I think about the climate a lot. Better yet, I worry about the climate a lot. And, after almost a year of Global Environmental History (GEH), I have very good reason to be worried. Unless something drastic changes, we will be experiencing the grave consequences of our destructive environmental choices within our lifetimes. Oceans will warm and rise, biodiversity will be reduced, species will go extinct, and we will be pounded by natural disaster after natural disaster.
This is all information I know and care deeply about, and yet, I still find myself making choices that make me part of the problem. I drive often, I use plastic cups sometimes, I eat meat, etc. Horace Mann has provided me with an enriching climate education. Why isn’t that enough to force me to make eco-friendly choices?
This is a question that my GEH class discussed a few months ago. One student in my class said that solving climate change was a matter of getting information to enough people. “If only everyone knew about the problem,” they said, “then we’d be able to solve it.” Immediately, a sea of frenzied hands shot up into the air to counter this claim. The whole class quickly came to the consensus that the climate crisis is not just about information. Many people, like myself, have the information and continue to do the wrong thing all the time.
Even with the right information, we often enlist the “it’s just one cup” mentality. When I’m using a plastic Starbucks cup, I calm my worries by convincing myself that it is a matter of proportions. “This is a global crisis,” I tell myself. “This is one cup in a global crisis. What difference could it actually make?”
To justify my bad actions, I convince myself that my actions don’t actually matter. Other times, I justify my actions by circumventing responsibility. “The government should really be subsidizing electric cars and sustainable fashion,” I say. “They should be making eco-friendly choices easier.” These justifications are lies and I know it, so recently I tried to adopt a new, more productive train of thought.
The solution to this dilemma is not to suddenly believe that my plastic cup is the end of the world — it’s not.
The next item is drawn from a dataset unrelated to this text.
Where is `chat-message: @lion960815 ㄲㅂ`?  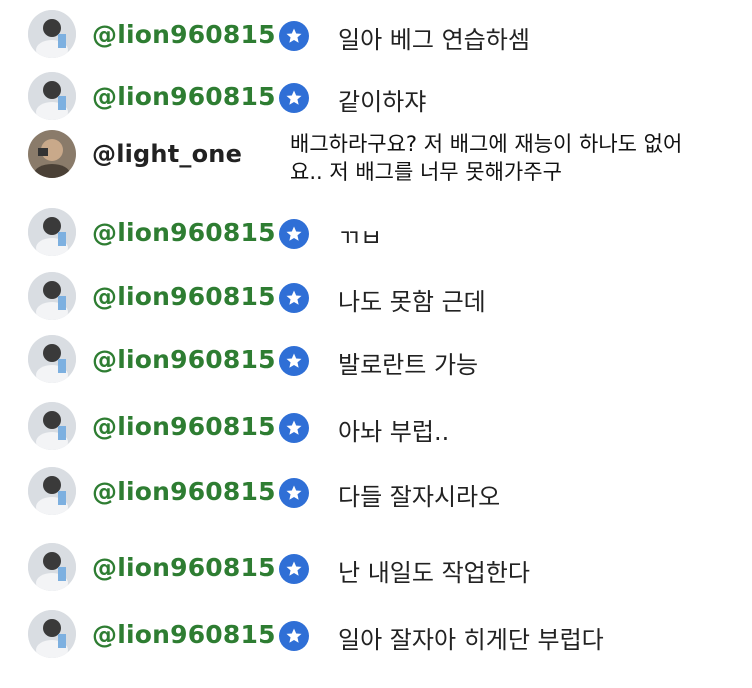
chat-message: @lion960815 ㄲㅂ is located at coordinates (376, 232).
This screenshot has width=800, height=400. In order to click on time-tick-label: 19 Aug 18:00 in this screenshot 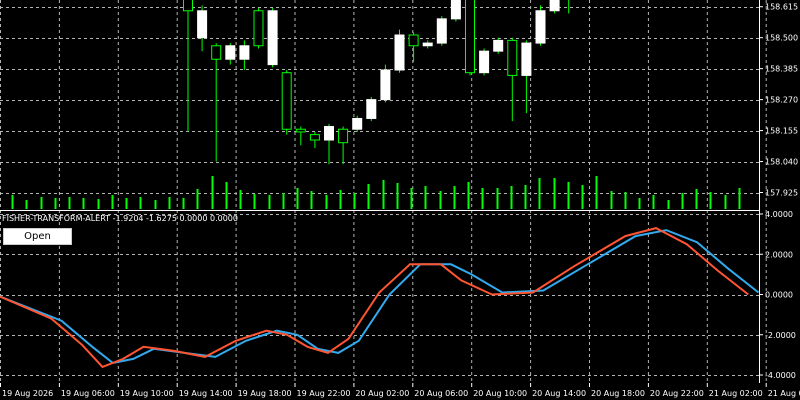, I will do `click(265, 394)`.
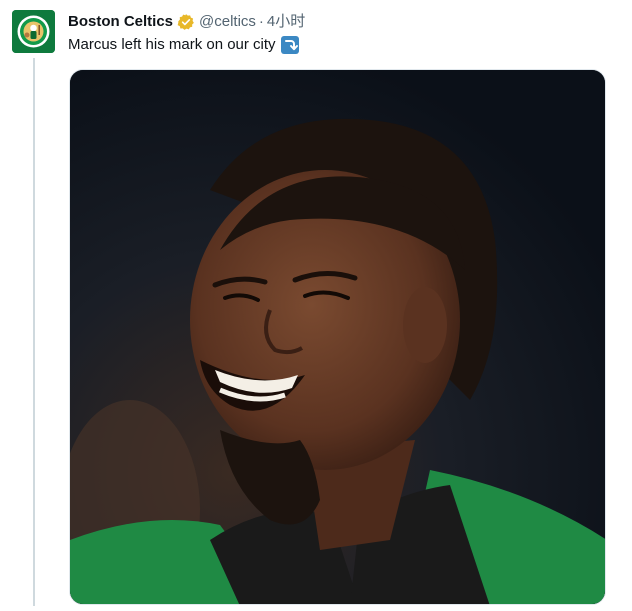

I know very well that a single plastic cup will not determine whether or not Manhattan is flooded. But, I’ve realized that it is not about the cup at all; not exactly, at least. It’s about how to commit to making decisions just because we know that they are the right thing to do, even if they appear to be inconsequential. It’s about doing good deeds because they are good.
Instead of dismissing the consequences of our individual actions, we have to ritualize good climate behavior. We have to ritualize making daily efforts to protect the environment in the same way that we ritualize brushing our teeth for sanitary purposes, voting for democratic purposes, or practicing religious rituals, like my keeping Kosher, for spiritual purposes. Sure, it might be easier to not make these choices, but we still make them because they are habits. Our list of ritualized actions is long, and we need to add eco-friendly actions to that list.
This is how I have been thinking about making eco-friendly choices, and for the first time, it has been working. I try to ritualize turning lights off every time I leave a room in order to preserve electricity. To train myself to use less electricity, I made a mark with red tape on my shower handle of the moderate water temperature I would like to use for each shower. I have also made a habit of carrying around a reusable cup to prevent using plastic bottles. What was once an annoying extra object to carry around has now become natural. These are a few of the small things I have been trying to make daily rituals, so that I don’t have to think about it as much, and I encourage everyone to do the same.
Making eco-friendly choices can’t feel like a sacrifice every time, or else these choices won’t be made. They must be subconscious, natural, and routine. We all have to take the knowledge we acquire about which choices are good, which are bad, and we have to incorporate them into parts of our daily routine, even if it takes an uncomfortable adjustment.
Each time we perform these rituals, subconsciously or not, we will be reminding ourselves of the importance of protecting our planet. Though ritualizing eco-friendly behavior may not solve climate change, it will empower us to recognize that our choices do matter and that we all have a role to play in combating the climate catastrophe.